Lin Gan, Ph.D.
Associate Professor of Ophthalmology and Neurobiology & Anatomy
Ph.D. 1992, University of Texas

Research: Genetic analysis of regulatory network controlling the commitment and differentiation of retinal neurons inmammalian development.

Transcriptional factors play an important role in the neuronal cell specification, differentiation, and maturation. In our earlier studies, we have shown that the targeted deletions of he close-related POU-domain genes, brn-3a, brn-3b and brn-3c, result in the loss of neurons in the somatosensory, retina and inner ear, respectively.
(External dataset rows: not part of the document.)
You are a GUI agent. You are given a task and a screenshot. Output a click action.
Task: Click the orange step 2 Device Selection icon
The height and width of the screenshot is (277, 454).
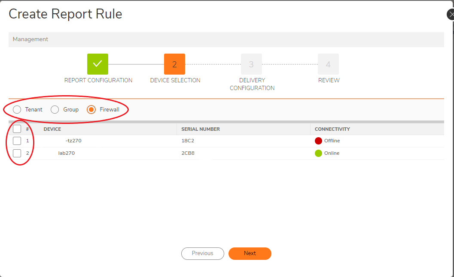coord(174,64)
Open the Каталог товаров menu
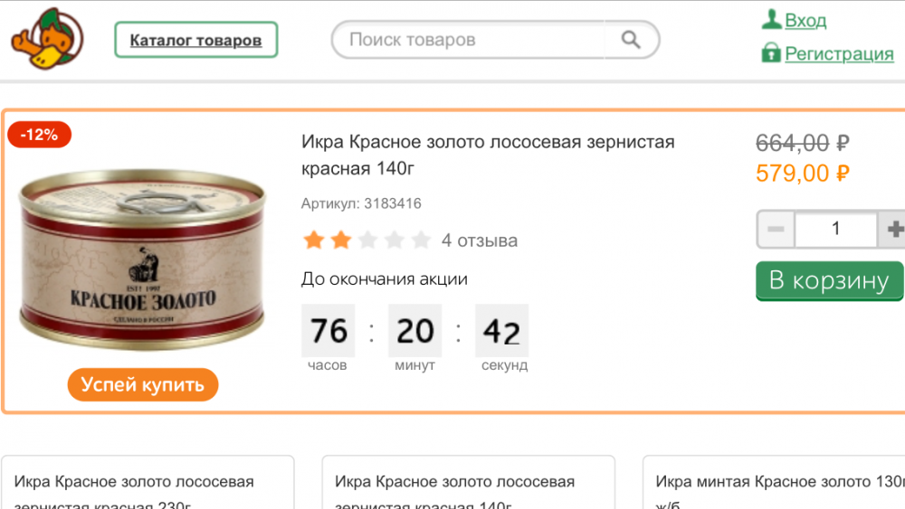Screen dimensions: 905x509 [195, 40]
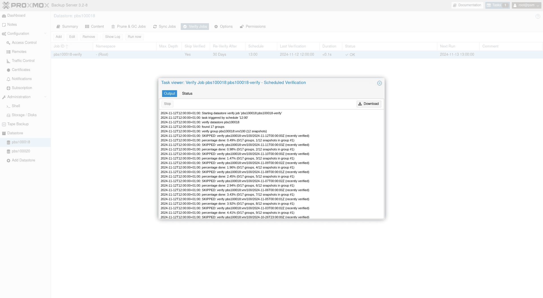Click the Download icon in task viewer
Image resolution: width=543 pixels, height=298 pixels.
coord(360,104)
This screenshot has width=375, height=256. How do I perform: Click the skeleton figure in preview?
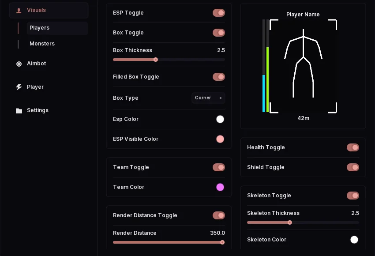[x=303, y=64]
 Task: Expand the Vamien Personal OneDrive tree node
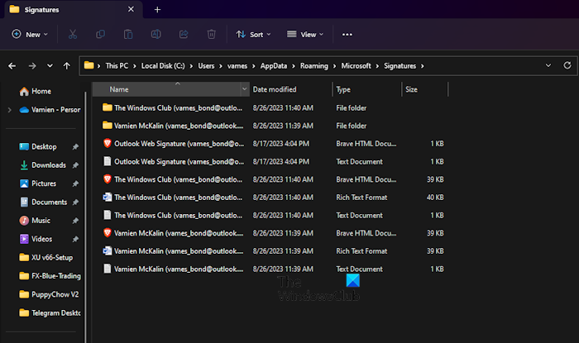pos(9,109)
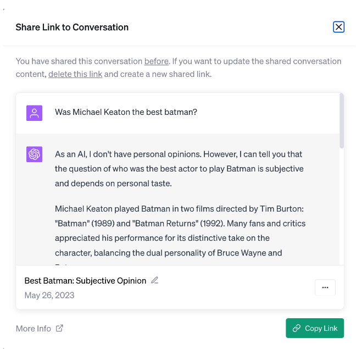Click the paragraph mentioning Tim Burton
Image resolution: width=362 pixels, height=349 pixels.
tap(180, 231)
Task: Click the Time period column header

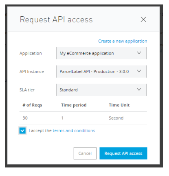Action: pyautogui.click(x=74, y=105)
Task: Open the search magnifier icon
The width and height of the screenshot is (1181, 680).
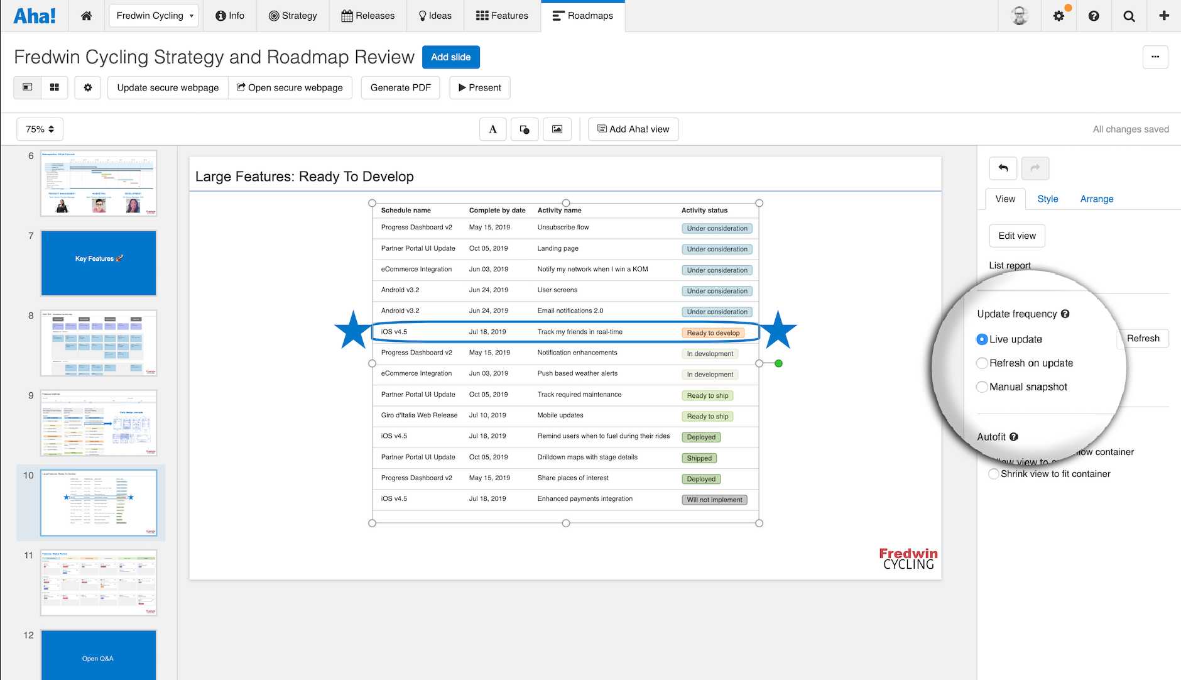Action: (1129, 16)
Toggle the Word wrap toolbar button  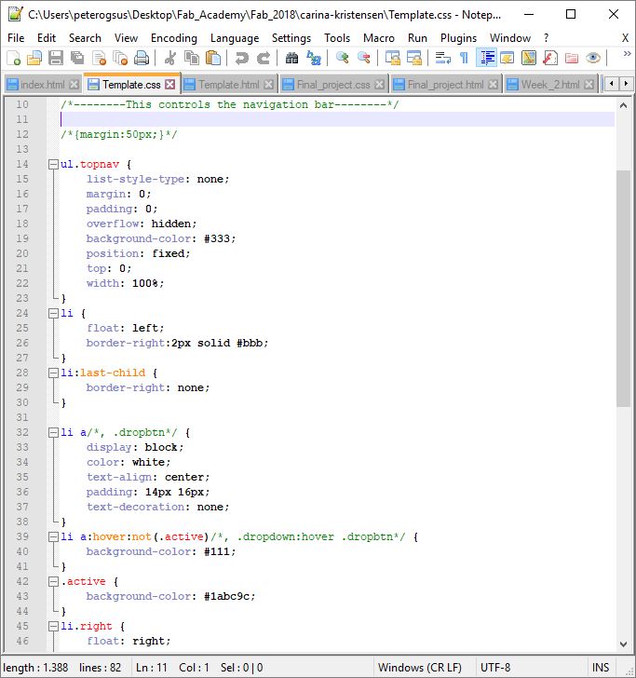point(443,59)
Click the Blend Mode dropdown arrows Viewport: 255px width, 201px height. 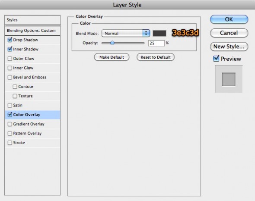tap(146, 33)
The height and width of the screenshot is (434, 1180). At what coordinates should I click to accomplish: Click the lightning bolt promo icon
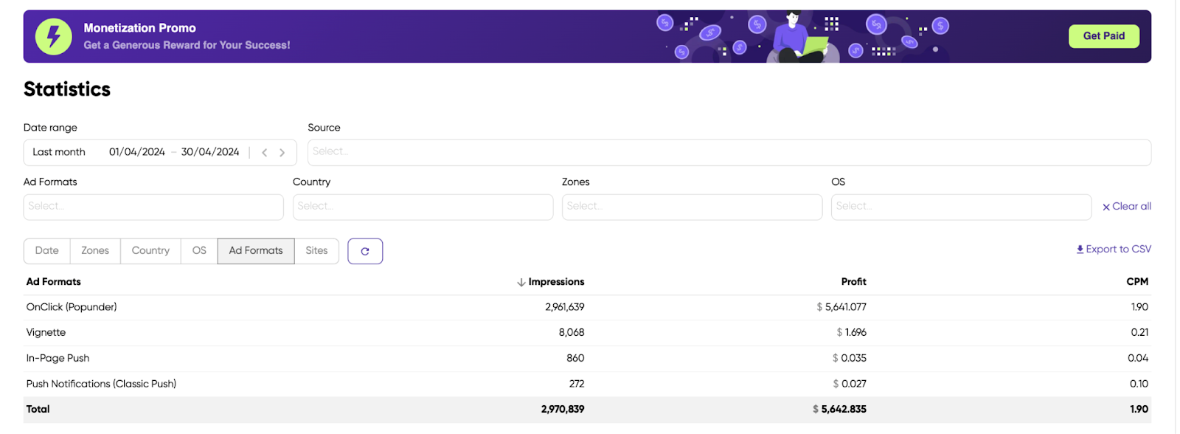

To further investigate the mechanisms of the neuronal cell loss in these mutants, we have used the lacZ and human placental alkaline phosphatase knocked into brn-3b locus to study the fate and axonal projection process of the brn-3b mutant retinal ganglion cells in vivo and in explant culture. Our results indicated that brn-3b gene was not required for the initial commitment of neuronal progenitor cells to the retinal ganglion cell fate or for the migration of these cells to the retinal ganglion cell layer. However, brn-3b gene was imperative for the terminal differentiation of retinal ganglion cells. Without brn-3b gene, the retina ganglion cells failed to project axonal process during development and degenerated by apoptosis. Our results suggest that brn-3b gene controls the activity of genes which play essential roles in the formation of retinal ganglion cells. Similarly, we use the targeted mutation approach to study the role of mouse math5 gene, a bHLH transcriptional factor gene homologous to Drosophila atonal gene. Expression of the math5 were first detected in cells destined for the retinal ganglion cell fate and prior to the activation of brn-3b gene. The expression profile of math5 gene suggests its role in the initial commitment of retinal progenitor cells to retinal ganglion cell fate. Deletion of math5 in mouse resulted in the severe loss of retinal ganglion cells during embryonic development. Our results indicated that math5 may indeed function in determining the retinal ganglion cell fate.